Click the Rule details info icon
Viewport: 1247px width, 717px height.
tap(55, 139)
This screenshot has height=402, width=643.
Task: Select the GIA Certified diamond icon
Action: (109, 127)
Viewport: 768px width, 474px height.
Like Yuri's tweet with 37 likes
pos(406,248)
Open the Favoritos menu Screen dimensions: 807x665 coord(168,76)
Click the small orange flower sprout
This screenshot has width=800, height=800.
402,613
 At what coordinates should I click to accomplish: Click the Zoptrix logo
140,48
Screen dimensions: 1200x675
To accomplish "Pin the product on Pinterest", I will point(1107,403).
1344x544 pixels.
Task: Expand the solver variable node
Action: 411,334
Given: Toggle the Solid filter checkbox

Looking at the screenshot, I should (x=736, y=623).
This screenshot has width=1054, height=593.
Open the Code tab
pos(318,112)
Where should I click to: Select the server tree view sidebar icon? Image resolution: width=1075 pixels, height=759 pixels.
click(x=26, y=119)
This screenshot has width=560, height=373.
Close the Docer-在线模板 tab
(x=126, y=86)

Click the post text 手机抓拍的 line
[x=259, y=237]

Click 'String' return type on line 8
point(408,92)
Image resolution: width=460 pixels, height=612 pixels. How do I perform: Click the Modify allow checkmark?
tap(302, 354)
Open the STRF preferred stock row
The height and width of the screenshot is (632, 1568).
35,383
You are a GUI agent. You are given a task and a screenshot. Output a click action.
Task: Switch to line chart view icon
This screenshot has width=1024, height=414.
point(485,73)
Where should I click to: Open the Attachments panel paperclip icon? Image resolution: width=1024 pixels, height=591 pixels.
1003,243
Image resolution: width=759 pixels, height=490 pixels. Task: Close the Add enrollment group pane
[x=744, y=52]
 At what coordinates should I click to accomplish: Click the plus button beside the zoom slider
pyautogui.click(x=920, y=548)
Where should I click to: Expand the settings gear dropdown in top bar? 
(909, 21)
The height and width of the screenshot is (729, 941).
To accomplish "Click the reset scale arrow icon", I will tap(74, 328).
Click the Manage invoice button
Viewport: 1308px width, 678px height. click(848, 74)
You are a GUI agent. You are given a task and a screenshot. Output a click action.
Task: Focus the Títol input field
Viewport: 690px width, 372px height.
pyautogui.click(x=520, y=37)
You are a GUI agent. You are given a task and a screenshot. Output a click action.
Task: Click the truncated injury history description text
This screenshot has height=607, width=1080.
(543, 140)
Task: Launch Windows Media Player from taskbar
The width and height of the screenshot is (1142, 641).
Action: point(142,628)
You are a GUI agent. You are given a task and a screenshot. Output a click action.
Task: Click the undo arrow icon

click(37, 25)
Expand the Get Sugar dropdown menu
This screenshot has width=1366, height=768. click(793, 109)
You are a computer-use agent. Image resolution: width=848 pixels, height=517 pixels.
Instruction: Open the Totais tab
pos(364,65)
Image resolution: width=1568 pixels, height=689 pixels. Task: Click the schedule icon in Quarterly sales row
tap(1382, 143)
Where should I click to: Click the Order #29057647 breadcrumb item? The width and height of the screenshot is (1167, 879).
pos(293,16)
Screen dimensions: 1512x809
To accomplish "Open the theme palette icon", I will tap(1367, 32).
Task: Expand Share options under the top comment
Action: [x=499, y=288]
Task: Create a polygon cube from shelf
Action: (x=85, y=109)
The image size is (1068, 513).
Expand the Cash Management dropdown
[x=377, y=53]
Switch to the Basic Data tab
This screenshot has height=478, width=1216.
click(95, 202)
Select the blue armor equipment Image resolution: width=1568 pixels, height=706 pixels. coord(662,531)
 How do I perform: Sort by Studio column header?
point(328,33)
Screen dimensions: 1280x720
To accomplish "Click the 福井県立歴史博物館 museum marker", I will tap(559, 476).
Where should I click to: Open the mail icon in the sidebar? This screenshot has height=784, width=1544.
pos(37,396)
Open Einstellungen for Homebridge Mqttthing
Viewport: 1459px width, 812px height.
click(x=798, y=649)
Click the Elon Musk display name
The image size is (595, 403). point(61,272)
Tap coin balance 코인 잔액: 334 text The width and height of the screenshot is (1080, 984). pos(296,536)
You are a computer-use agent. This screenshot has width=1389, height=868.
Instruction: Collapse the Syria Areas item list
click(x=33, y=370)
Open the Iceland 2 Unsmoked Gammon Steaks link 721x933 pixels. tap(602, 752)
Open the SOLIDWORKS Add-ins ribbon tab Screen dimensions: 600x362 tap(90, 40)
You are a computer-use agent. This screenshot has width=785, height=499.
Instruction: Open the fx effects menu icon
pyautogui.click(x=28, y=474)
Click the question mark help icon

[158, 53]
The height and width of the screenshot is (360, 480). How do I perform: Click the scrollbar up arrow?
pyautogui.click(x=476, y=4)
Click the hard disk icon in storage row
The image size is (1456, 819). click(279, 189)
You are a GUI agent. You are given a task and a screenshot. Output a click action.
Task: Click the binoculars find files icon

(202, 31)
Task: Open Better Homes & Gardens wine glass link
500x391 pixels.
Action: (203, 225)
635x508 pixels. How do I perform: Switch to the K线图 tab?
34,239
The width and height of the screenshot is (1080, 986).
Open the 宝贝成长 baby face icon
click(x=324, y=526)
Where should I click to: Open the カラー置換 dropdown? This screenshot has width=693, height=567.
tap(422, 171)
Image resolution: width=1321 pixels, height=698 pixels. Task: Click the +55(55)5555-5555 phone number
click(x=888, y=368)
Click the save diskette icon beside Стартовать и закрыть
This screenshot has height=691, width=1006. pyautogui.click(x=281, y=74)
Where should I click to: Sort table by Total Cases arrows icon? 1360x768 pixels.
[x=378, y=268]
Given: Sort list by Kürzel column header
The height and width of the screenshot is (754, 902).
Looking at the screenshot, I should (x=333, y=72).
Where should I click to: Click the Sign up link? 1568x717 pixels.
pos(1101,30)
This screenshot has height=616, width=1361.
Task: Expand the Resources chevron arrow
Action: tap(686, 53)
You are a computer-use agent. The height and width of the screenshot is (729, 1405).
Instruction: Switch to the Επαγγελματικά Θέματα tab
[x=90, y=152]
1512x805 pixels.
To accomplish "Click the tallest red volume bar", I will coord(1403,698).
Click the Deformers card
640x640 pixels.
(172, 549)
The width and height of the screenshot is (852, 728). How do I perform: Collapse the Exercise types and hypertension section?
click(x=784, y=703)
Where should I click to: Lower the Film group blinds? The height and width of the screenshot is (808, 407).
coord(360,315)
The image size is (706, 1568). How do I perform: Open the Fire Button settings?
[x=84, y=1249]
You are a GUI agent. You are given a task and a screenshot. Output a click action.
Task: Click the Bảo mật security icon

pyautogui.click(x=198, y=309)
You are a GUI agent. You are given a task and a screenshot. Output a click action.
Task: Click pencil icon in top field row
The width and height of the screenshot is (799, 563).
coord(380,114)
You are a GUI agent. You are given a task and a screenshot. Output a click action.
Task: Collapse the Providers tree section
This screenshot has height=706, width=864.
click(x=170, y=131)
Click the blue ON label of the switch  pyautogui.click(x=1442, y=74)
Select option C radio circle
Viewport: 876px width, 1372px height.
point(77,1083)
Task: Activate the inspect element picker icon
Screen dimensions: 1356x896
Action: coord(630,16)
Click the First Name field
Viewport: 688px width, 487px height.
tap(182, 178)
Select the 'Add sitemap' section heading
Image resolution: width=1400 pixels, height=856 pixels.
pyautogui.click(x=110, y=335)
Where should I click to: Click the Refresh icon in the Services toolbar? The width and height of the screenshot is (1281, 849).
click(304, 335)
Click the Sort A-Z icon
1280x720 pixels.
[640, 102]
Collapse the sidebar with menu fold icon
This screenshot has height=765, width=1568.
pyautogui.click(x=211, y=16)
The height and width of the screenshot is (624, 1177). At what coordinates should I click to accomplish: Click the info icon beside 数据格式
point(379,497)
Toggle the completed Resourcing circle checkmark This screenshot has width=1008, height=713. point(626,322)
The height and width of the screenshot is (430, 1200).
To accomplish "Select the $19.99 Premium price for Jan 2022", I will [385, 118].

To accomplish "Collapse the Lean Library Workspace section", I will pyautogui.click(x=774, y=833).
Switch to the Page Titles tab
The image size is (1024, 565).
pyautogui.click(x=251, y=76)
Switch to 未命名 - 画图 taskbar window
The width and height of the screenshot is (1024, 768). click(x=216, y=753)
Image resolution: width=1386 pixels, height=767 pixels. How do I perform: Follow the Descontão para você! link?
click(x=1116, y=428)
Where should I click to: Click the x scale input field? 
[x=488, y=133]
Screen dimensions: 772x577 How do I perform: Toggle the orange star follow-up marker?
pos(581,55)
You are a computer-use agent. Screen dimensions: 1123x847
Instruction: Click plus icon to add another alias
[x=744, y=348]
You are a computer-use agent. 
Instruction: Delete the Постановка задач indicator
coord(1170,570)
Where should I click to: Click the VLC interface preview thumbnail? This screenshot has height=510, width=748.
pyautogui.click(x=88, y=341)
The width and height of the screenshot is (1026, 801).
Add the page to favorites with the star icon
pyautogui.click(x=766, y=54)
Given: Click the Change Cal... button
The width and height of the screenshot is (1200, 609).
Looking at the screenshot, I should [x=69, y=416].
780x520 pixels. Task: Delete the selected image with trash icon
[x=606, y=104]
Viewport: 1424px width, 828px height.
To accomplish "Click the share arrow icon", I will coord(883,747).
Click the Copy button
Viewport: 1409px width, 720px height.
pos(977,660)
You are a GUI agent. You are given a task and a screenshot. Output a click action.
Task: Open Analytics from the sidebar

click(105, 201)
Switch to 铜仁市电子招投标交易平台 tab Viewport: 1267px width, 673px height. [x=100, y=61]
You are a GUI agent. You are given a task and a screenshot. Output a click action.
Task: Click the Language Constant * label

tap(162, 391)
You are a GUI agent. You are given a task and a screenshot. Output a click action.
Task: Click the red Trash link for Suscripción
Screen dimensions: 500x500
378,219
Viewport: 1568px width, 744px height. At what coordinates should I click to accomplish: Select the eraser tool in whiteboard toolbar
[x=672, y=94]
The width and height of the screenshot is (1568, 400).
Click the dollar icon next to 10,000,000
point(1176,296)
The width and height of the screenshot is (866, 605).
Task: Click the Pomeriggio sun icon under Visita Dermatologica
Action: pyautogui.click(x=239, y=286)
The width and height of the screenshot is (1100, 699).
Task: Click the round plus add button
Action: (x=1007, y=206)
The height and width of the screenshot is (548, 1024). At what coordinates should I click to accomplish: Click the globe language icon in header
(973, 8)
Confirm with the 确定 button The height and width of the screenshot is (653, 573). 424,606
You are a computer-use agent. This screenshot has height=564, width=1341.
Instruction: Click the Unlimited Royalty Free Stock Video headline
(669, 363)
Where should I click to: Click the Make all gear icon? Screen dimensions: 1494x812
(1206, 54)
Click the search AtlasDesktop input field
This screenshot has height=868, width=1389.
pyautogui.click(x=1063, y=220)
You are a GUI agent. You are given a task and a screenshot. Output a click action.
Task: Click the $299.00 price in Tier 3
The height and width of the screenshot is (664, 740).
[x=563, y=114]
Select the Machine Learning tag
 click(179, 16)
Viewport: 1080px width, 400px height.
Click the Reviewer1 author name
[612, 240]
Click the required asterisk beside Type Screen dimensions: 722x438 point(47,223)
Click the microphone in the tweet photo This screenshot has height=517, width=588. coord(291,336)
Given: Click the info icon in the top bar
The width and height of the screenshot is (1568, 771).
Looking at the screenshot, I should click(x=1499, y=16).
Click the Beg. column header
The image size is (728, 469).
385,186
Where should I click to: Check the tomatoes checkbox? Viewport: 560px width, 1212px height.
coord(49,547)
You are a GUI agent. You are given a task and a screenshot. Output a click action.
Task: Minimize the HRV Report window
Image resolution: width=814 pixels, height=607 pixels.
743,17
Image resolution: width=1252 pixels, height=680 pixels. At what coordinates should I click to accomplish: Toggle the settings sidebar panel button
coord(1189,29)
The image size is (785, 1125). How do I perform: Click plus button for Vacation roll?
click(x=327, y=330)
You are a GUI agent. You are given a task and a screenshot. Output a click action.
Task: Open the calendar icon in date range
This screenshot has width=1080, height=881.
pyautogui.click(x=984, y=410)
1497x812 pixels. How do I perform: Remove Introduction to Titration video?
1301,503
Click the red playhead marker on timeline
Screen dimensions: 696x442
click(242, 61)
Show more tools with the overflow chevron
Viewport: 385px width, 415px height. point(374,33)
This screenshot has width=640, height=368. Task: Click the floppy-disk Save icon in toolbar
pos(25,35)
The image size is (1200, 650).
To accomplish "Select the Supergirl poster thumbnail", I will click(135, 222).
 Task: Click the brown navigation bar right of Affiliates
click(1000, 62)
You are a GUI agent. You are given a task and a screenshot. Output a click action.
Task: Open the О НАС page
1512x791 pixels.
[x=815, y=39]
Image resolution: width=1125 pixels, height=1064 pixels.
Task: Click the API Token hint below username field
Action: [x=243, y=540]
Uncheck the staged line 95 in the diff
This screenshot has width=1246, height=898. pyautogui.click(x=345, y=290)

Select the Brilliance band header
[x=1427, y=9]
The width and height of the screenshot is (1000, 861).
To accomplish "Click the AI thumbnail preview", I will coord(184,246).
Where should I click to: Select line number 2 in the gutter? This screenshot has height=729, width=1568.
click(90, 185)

☆ ☆ ☆ ☆ ☆ ☆ ☆

# GOAL OF THE EXERCISE
Which lines in the records above contain the word "price"? Copy each one.

# PROBLEM SOLUTION
To accomplish "Select the $19.99 Premium price for Jan 2022", I will [385, 118].
Task: Click the $299.00 price in Tier 3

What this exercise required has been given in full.